Key Phrase: "The goal isn't to be right — it's to build the best solution for our users and our team."
💡 Viva Tip
Always give a specific example: "We disagreed on React vs Vue for the frontend. I created a comparison matrix covering learning curve, ecosystem, team experience, and performance. We chose React because 3 of 4 team members had experience."
15
Where do you see yourself in 5 years as a software engineer?
Behavioral
Two Valid Paths (choose based on your preference):

Path 1 — Technical Leadership (IC Track):
  • "In 5 years, I want to be a Senior/Staff Engineer who designs systems end-to-end"
  • "I want to mentor junior developers and establish engineering best practices"
  • "Deep expertise in [specific domain] — distributed systems, ML infrastructure, or platform engineering"
  • "Contributing to open source and sharing knowledge through tech talks"
Path 2 — Engineering Management:
  • "I want to transition to engineering management — building and leading high-performing teams"
  • "I believe strong technical foundation is essential for engineering managers"
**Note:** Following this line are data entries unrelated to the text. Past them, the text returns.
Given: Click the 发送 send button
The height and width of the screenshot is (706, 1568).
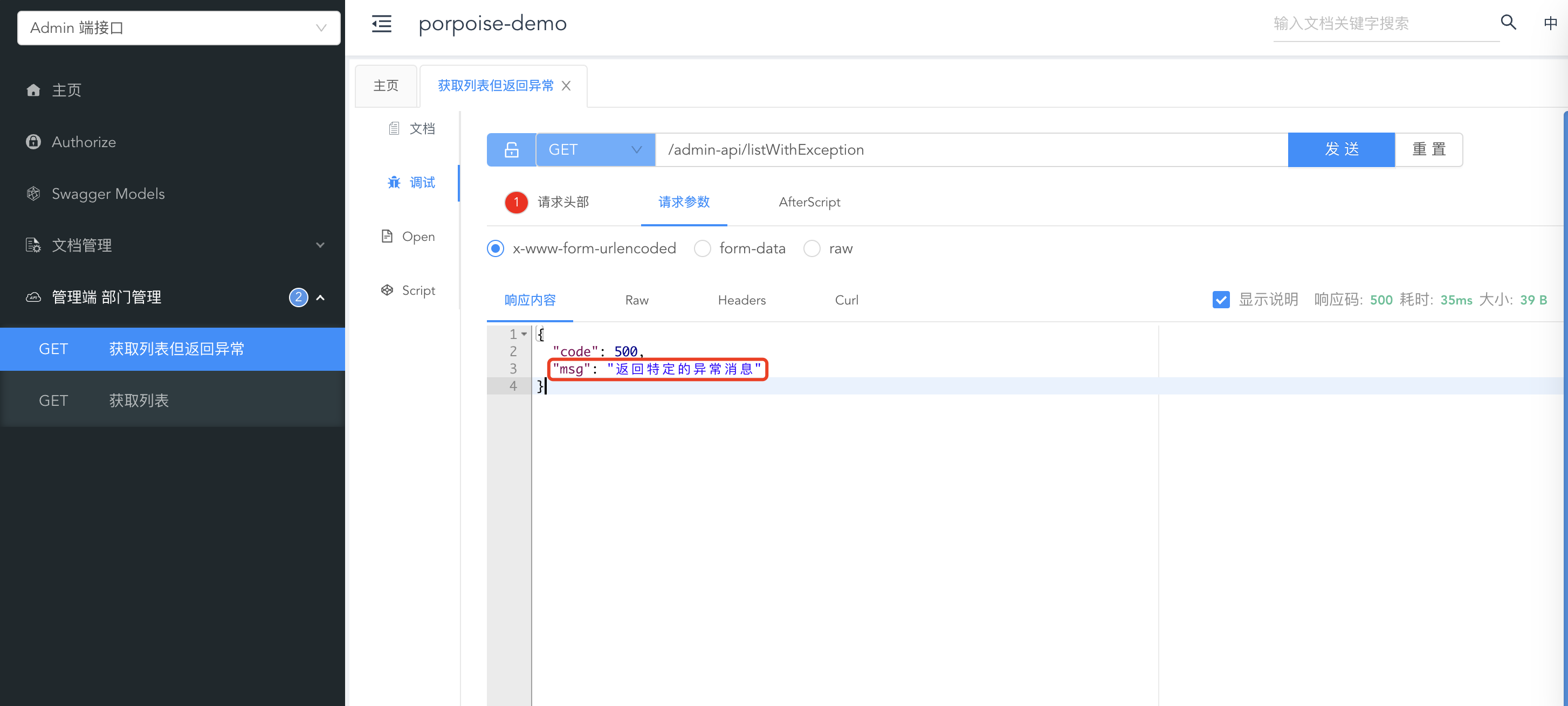Looking at the screenshot, I should tap(1341, 150).
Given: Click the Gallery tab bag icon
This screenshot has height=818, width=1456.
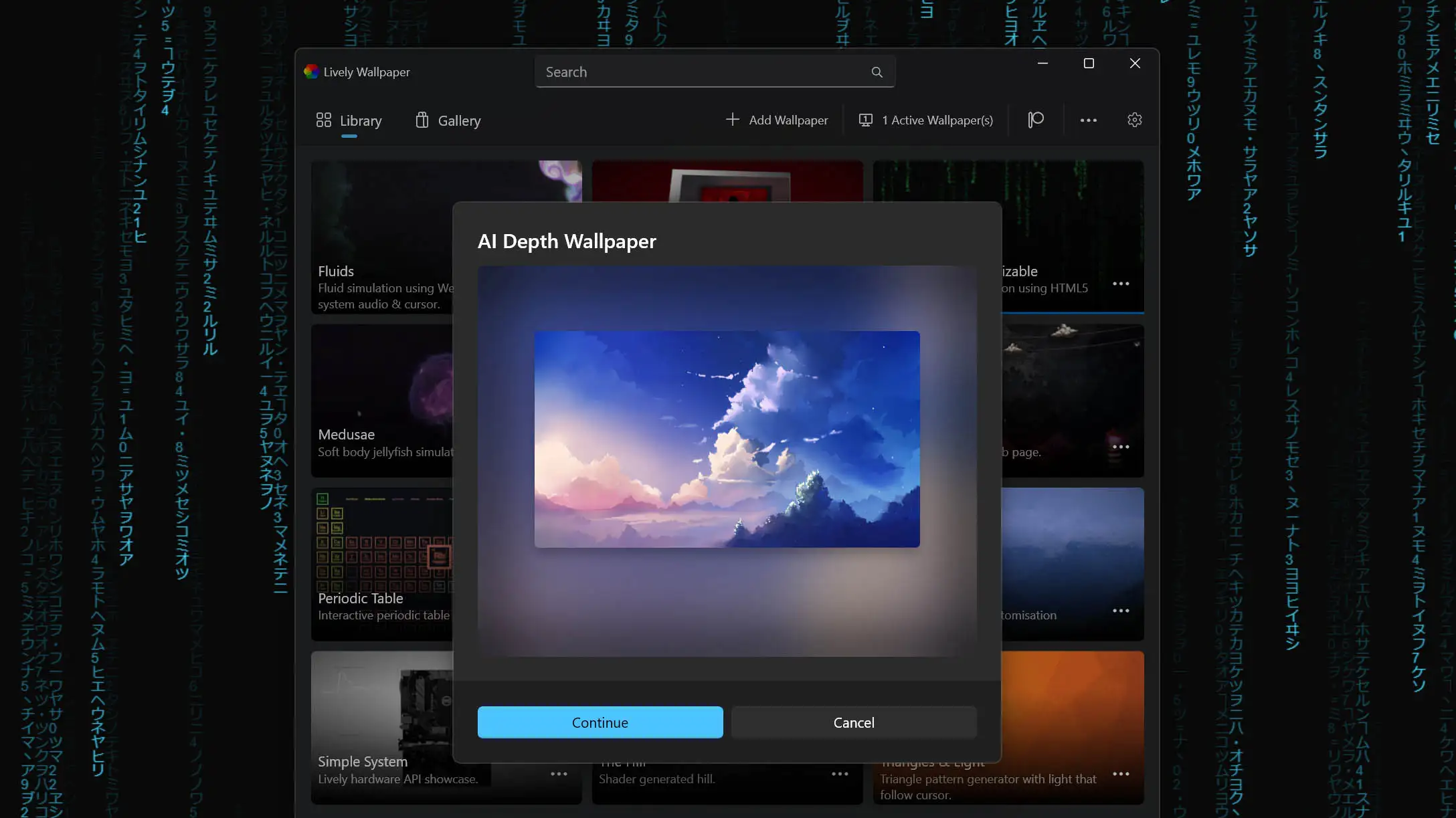Looking at the screenshot, I should click(422, 120).

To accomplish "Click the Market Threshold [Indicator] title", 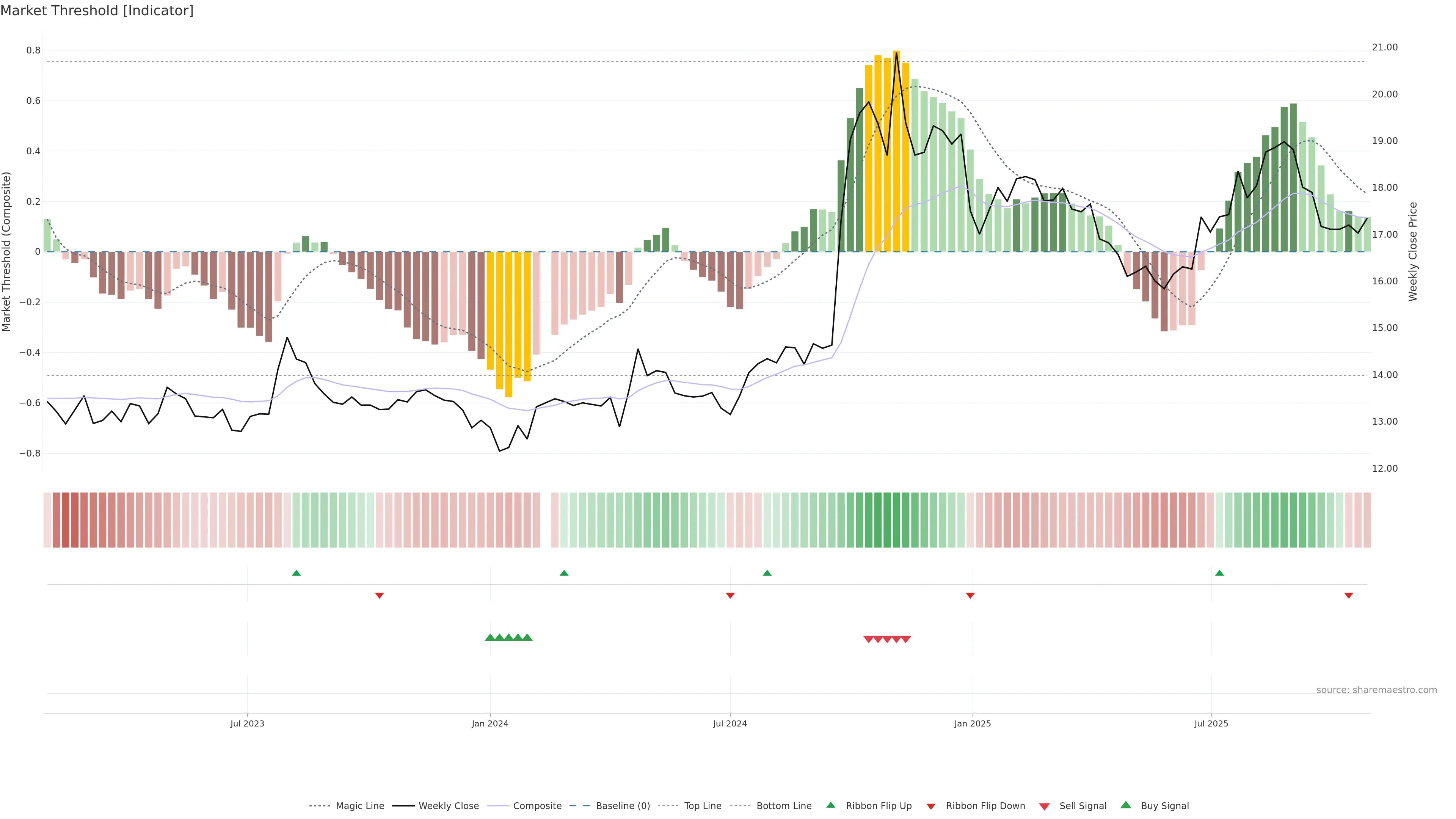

  • "I want to influence product decisions by bridging technical and business perspectives"
Always Include:
  • Alignment with the company's growth
  • Continuous learning — new technologies, system design
  • Impact — shipping products that users love
💡 Viva Tip
Show ambition but be realistic. Don't say "I want to be CTO in 5 years" at a junior role. Good answer: "I want to be the engineer my team trusts with the most complex technical challenges."